AppImage SAndboxing Project (pronounced /eɪsæp/): a tool to help sandbox AppImages through bwrap.

EARLY DEVELOPMENT! Many parts of this are subject to change and should be expected to until it reaches a more stable form.

aisap intends to be a simple way to implement Android/Flatpak style sandboxing with AppImages. It has a profile system, but it intends to keep it as basic as possible, making it easier to understand what a program actually requires to run without dealing with the hassle of individually cherry-picking files.

It currently has a basic re-implementaion of the go-appimage API, so modifying existing Go programs to include sandboxing should be fairly painless

1. aisap cli
2. aisap Go implementation
3. aisap Zig implementation (DOCS WIP) (IMPLEMENTATION NOT YET USABLE)

(there's also some very early C bindings, which will be implemented in Zig. I will begin working on the docs as soon as I feel the C API is sufficiently usable.)

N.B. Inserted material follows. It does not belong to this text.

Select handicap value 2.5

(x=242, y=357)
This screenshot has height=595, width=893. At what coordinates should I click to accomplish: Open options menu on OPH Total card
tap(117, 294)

The ultimate goal is to have as many AppImages in aisap's internal library as possible, while smaller, less known apps may request their own permssions per the developer. Running programs sandboxed should mostly be seamless and feel native with the system

For additional information on the permission system, see here

As it is currently, the main aisap implementation requires a squashfuse binary to function. I have attempted to create Go squashfuse bindings with essentially zero success, so it will likely remain that way for the forseeable future. Luckily, I have started working on a Zig implementation of aisap, and due to Zig's extremely easy C interop, I already have some pretty decent Zig squashfuse bindings to use. Don't expect the Zig implementation to be done super soon, but it should be completely self-contained once it is and I will probably replace the main CLI tool with it.